LC: What do you think sets British artists apart from other nationalities?
NA: The UK has always been one of the world’s major centres for art. London is the place of many artistic firsts, where the eyes of the art world are ever watching. We have a tendency to rip up the rulebook, pioneer new ways of working, invade unusual spaces with our creativity and make work that reflects the world around us. There is a lot of talent and individuality, and I think it helps that Britain has such a rich cultural history combined with the diversity of culture in modern Britain.
LC: With this project you and other artists have taken on the job of promoting the London art scene overseas. Do artists have to do more to get recognised?
NA: We are in a period of dramatic economic, social and technological change. There is a lot of talent in the art world, but in our climate of limited art funding, artists are loosing the financial opportunity and the space in which things become possible, and where new ways of thinking and being can be actualised or recognised.
For this USA exhibition, the artists have taken it upon themselves to promote and raise the profile of the London art scene overseas. We are working collaboratively to come up with creative solutions, opposing the diminution of diversity in art, and extending the reach of UK arts: Artists empowering themselves to create their own opportunities.
(Find out more on the fundraising platform and Etsy art shop.)
LC: Tell us about the piece you had exhibited at Tate Modern. Were you nervous?
NA: Not too nervous! It was great fun and a very interactive project – I was involved in the ‘No Soul For Sale’ exhibition and festival at Tate Modern last year, which showcased artists who contribute to the international art scene by inventing new strategies for the distribution of information and new modes of participation.

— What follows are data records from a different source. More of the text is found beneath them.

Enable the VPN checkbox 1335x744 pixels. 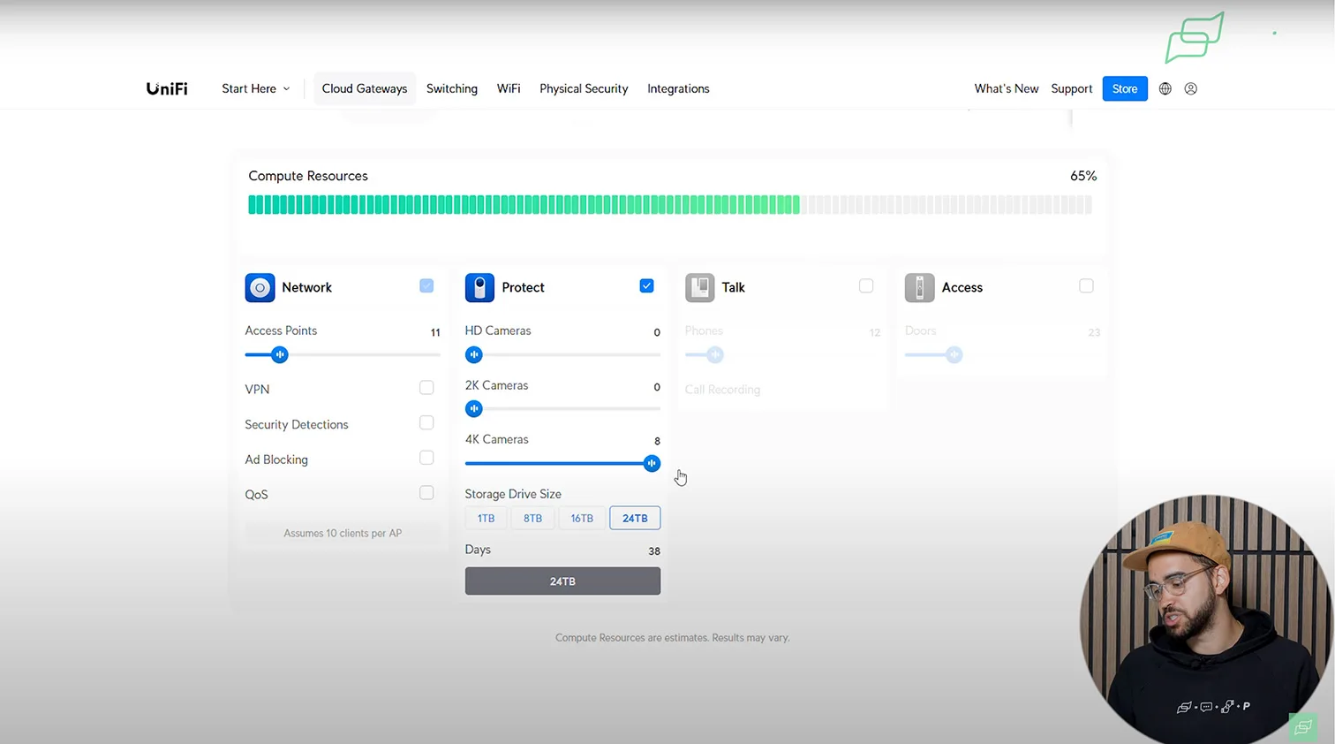pos(426,388)
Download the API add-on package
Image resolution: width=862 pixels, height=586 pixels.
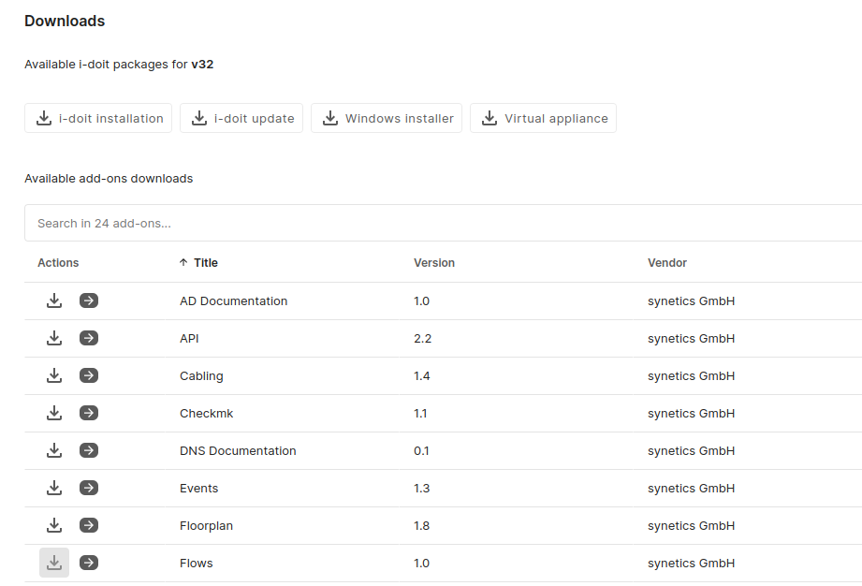[54, 338]
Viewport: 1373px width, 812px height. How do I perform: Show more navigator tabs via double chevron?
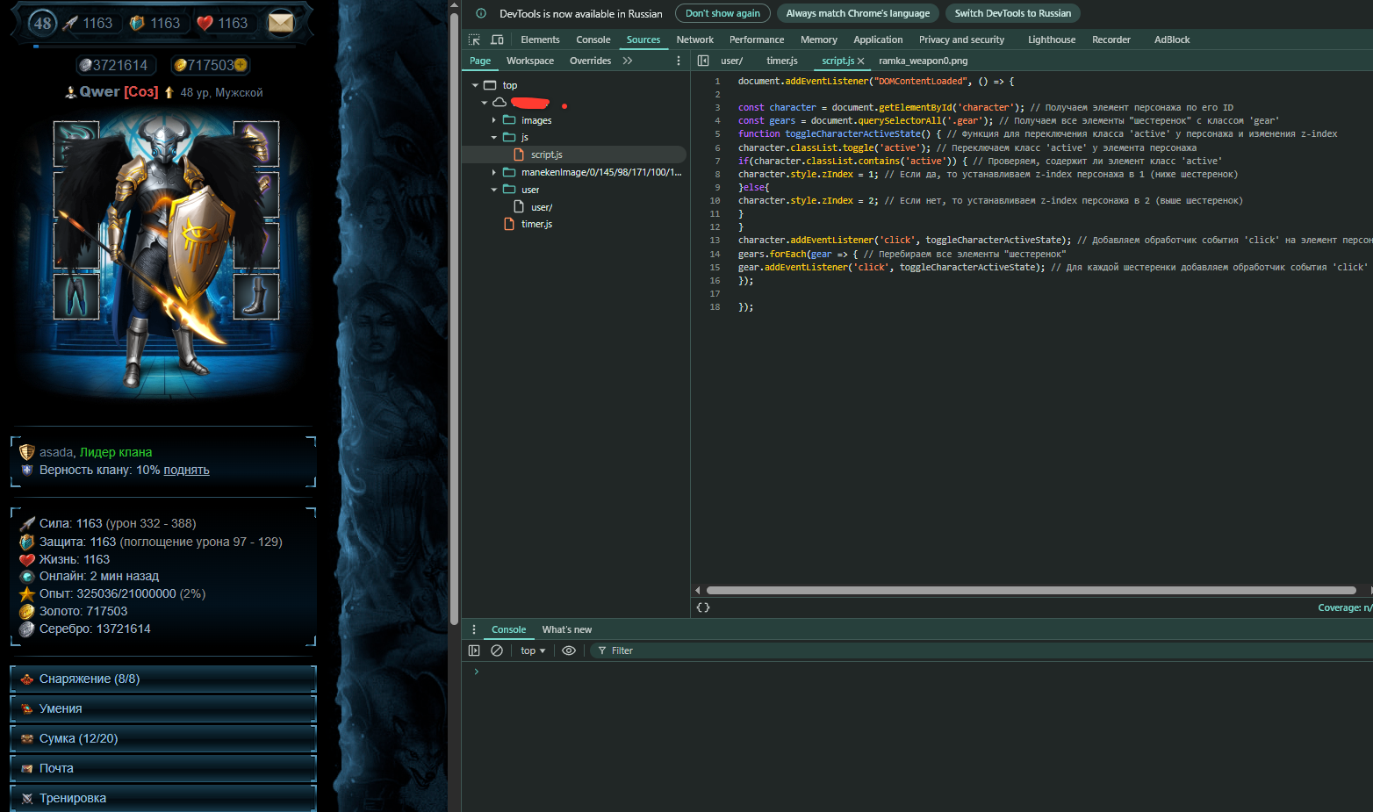pyautogui.click(x=628, y=61)
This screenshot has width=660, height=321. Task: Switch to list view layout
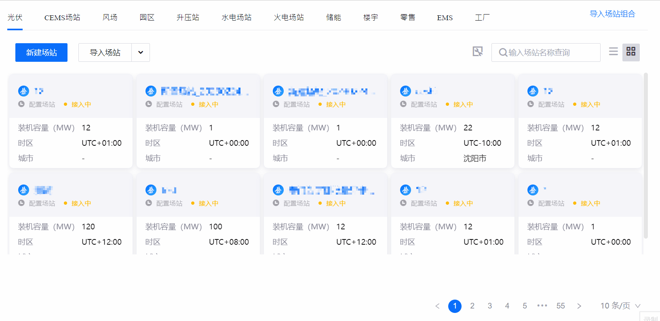pyautogui.click(x=613, y=52)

I produced a sculptural book that was exhibited in the exhibition space at the gallery, and some pieces which were part of the festival ‘marketplace’ installation in the Turbine Hall.
LC: Who’s work are you into at the moment, art, books, film, theatre?
NA: Oh too many to say! Yes a combination of artists, books and theatre, but most directly the work of some particular artists: Yayoi Kusama and her amazing polka dot sculptures, Thomas Hirschhorn and his monumental installational collages, Miroslaw Balka and his powerful artworks, Cildo Meireles’ seductive and intriguing environments, and of course Cornelia Parker and Cerith Wyn Evans. I loved the recentGerhard Richter exhibition in London. I also have a lot of respect for some of the American contemporary sculptors such as Tara Donovan who I discovered at the Pace Gallery, or Teresita Fernandez – who uses materials and forms that make the eye’s journey over her work an exquisitely tactile, haptic experience. I work with a lot of London’s producing theatres so I’m very inspired by their productions. I enjoy the crossover between performance and art.
LC: What are your plans for 2012, what projects will you next be working on?
NA: I am currently busy creating a new sculpture for 2012, to be unveiled in January in the Serpentine Galleryproject space. It’s an exhibition with another very exciting London group, ‘The Fabelist’, running from 27 Jan- 3 Feb and part of the ‘Imprint’ cultural festival in Church Street. Watch this space!